毎回、へえーと思って懐かしく見ているのですが、、

 

今日は、十数年前、我が家にグランドピアノが届いた日だと知りました。

 

子供たちが嬉しそうにピアノの前に並んでいる写真が、何枚もあります。

スマホなんてない時代なので、携帯のカメラで撮ったものを残してあったのでしょうか、、どれもピンぼけでした。

 

転勤のため、ずっと借り上げ社宅か団地で暮らしていたので、それまではなんと電子ピアノで練習していたのです。それも、音量をうんと下げて。これでよく練習出来ていたものだと思います。

 

今の家に越してきて防音環境も整え、ようやく、日々、本物のピアノに触れることが出来るようになりました。

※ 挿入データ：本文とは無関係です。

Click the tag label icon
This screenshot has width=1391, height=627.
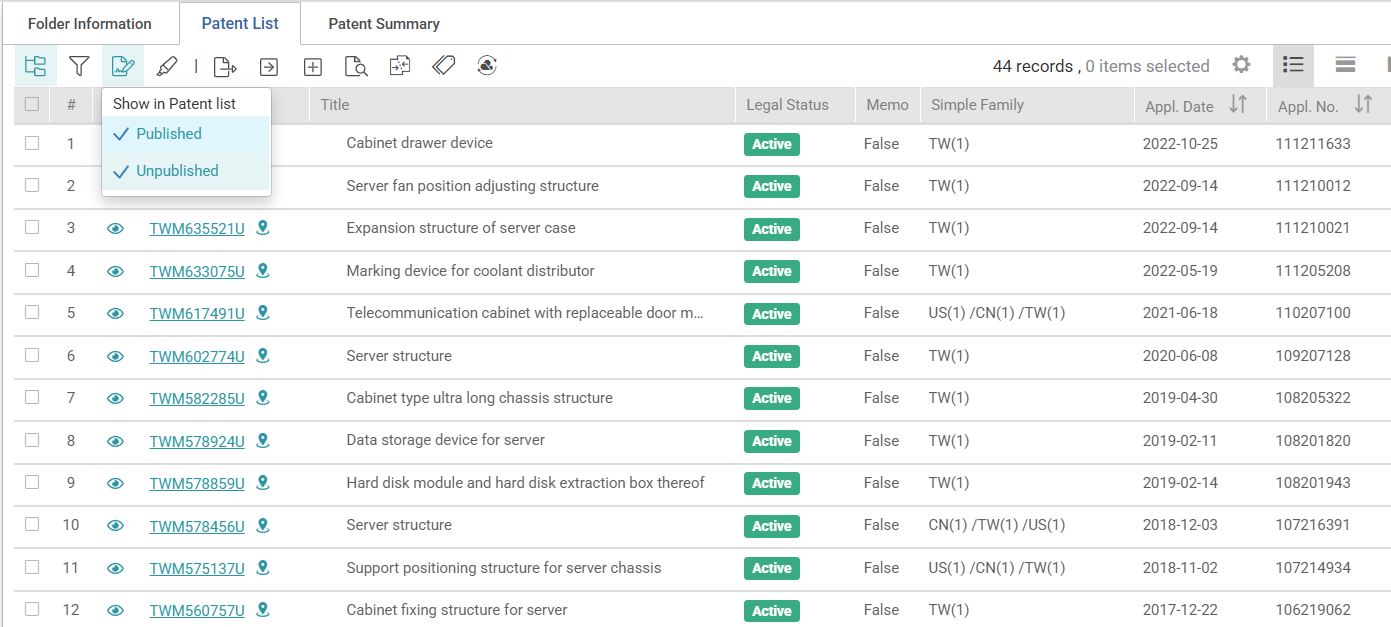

思えばこの日を境に目覚ましく上達していった気がします。。何年もの間、電子ピアノとエレクトーンしか知りませんでしたから、やはり誰よりも子供たちがそのタッチの差に感動していましたしね。練習のモチベーションも上がったのだと思います。

 

非常~に高いお買い物ですが、、

 

習い事のひとつに掛ける投資と考えてしまうと高いですね。国産小型車を新車で買う、のと同じくらいでしょうかねー。

でも、もしも車を数年おきに買い換える余裕があるなら是非、そのうちの一回をピアノに回して~と思ってしまいます。

だって、一生の財産ですよ。

 

とはいえ、どう思うかは人それぞれ。また、ほんとうに我が家に必要か?ということはよく話し合う必要はあると思います。

 

以前悲しくなる話を聞いたことがあります。当時の上司の話ですが、「今までの買い物で一番ムダだったのがピアノだ」と言うのです。。子供のために無理して買ったがほとんど練習することなく、数年でレッスンも辞めてしまいピアノだけが残った、邪魔で仕方なかったので売った、とのことでした。

 

なんて可哀想なピアノ。

 

この話を聞いて私の頭の中には「ドナドナ」の曲が流れましたよ・・・

ある晴れた昼下がり 市場へ続く道 荷馬車がゴトゴト 子牛をのせてゆく 可愛い子牛 売られてゆくよ 悲しそうな瞳で 見ているよ ドナドナドナドナ・・・・

安井かずみ訳詞

 

涙、涙です。もっと、幸せなおうちに行きたかったよねえ?と。邪魔と思われたピアノが、今はどこかで誰かを幸せにする音楽を奏でていることを願っています。